Воздев сперва к небу глаза и взмахнув правой рукой в театральном жесте, кайзер неожиданно обмяк, и порывисто дыша, тяжело облокотился на лакированные перила балкона.
— Не гневи бога, мой дорогой брат. НО знай, что он услышал тебя. Ибо смирил МОИ сомнения. Знай: отныне и вовеки.

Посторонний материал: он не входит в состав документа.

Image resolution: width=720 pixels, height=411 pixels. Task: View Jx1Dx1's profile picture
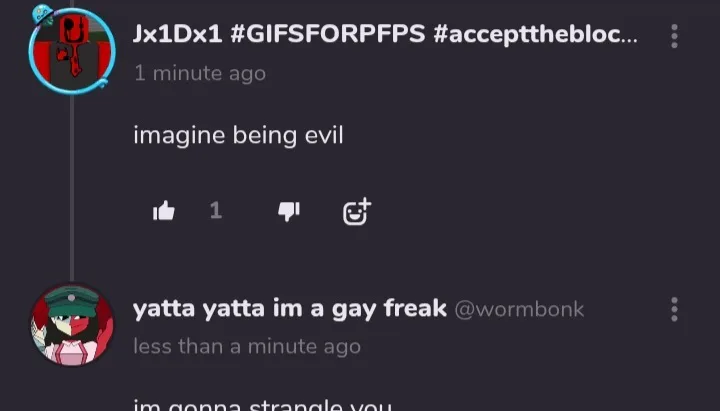click(x=72, y=51)
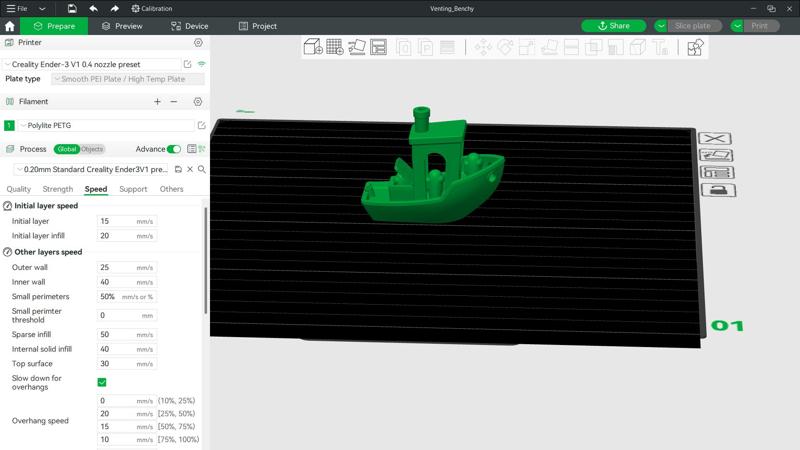Open printer settings gear icon

198,43
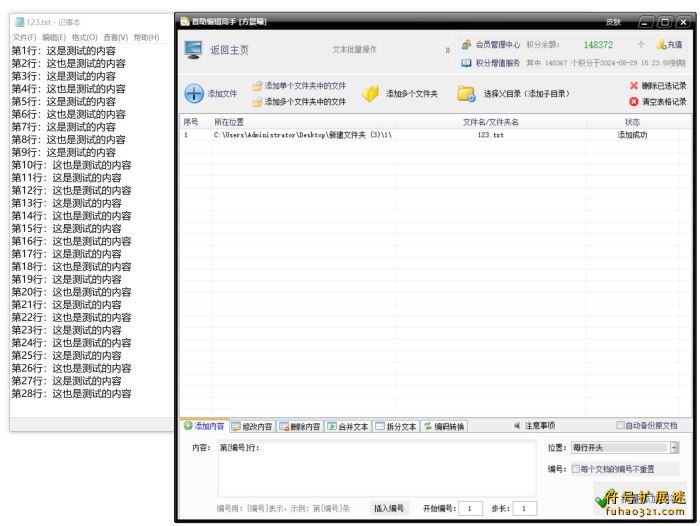Click the 插入编号 button
Screen dimensions: 700x526
pos(389,508)
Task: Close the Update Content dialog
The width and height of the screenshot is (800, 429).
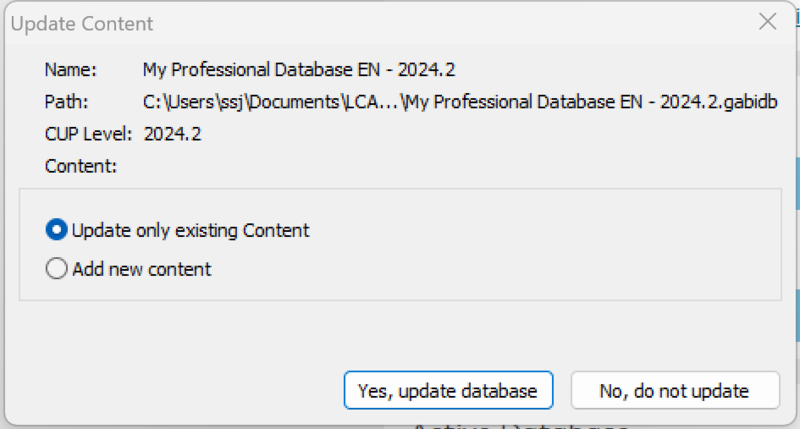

Если придется тебе обнажить меч в сторону берегов Альбиона, мой клинок будет вместе с твоим...
— Никки... Я знал. Знал, что в тот критический миг, который решает судьбы народов, ты будешь со мной! Мы будем вместе... Боже! Благодарю тебя и благослови наш союз! Никки!! Мой дорогой возлюбленный венценосный брат! Если бы ты только знал, что только что спас мою жену и детей от сиротской доли! Но СКОЛЬКО же мерзостей мне говорили и говорят о тебе всякие...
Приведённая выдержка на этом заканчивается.